## SHORT TASK
Please copy the data below word for word, keeping every line as it appears.

## DATASET EXCERPTS
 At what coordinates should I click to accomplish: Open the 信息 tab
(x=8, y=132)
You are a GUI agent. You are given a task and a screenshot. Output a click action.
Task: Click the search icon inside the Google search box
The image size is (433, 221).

## EXPECTED OUTPUT
 At what coordinates should I click to accomplish: Open the 信息 tab
(x=8, y=132)
You are a GUI agent. You are given a task and a screenshot. Output a click action.
Task: Click the search icon inside the Google search box
The image size is (433, 221).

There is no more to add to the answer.